Welcome, Audrey! It’s great to see here a younger person (an inference based on your picture), a woman (of whom we don’t have nearly enough posting here), and an Eastern Orthodox Christian (of whom we don’t have many posting here, perhaps none at all). I’m respectful of the Orthodox tradition (which has much overlap with my own Anglican tradition), and who knows, I may end up there some day.
I like your generic definition of God, which keeps the discussion at a level that is not likely to degenerate into quarreling about Noah’s Flood and so on – as all too often has happened on sites where science and religion are discussed.
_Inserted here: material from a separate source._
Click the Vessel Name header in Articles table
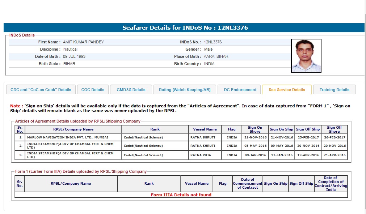 (x=205, y=129)
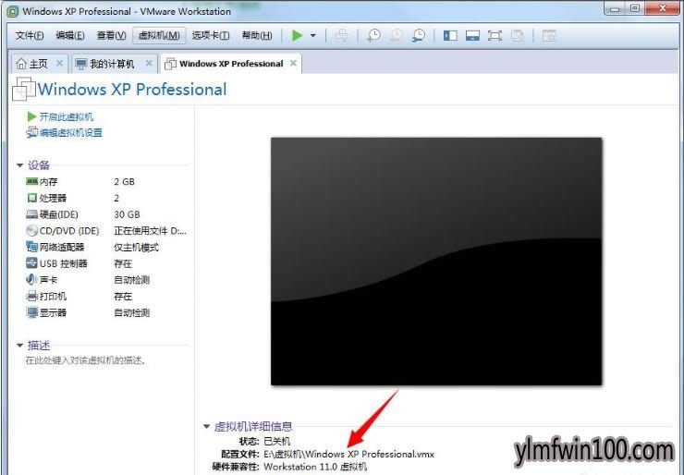The height and width of the screenshot is (475, 684).
Task: Click the snapshot manager toolbar icon
Action: (419, 35)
I have not read the book by Luke Barnes mentioned above, but there are other books which make fine-tuning arguments, including Nature’s Destiny by Michael Denton (and six other shorter books by Denton published by the Discovery Institute). So you can add those to your long-term reading list.
I agree with some of the others about the need to distinguish between philosophical and scientific arguments. It might be the case, for example, that there are no valid scientific arguments to God, but that there are valid philosophical arguments to God – arguments which start from accurate descriptions of the world as given by current science. For the traditional Christian, “scientific” arguments for God in the modern sense (using the meaning of “science” currently operating among most scientists) are not all that important, since there were already arguments for the existence of God coming from theologians and philosophers long before modern science arose. So even if there is no way directly from scientific facts to God, it doesn’t mean there is no way of reasoning to God. You can find such reasoning in the Church Fathers and in Aquinas and probably (though I have not consulted the texts) in the medieval Orthodox tradition.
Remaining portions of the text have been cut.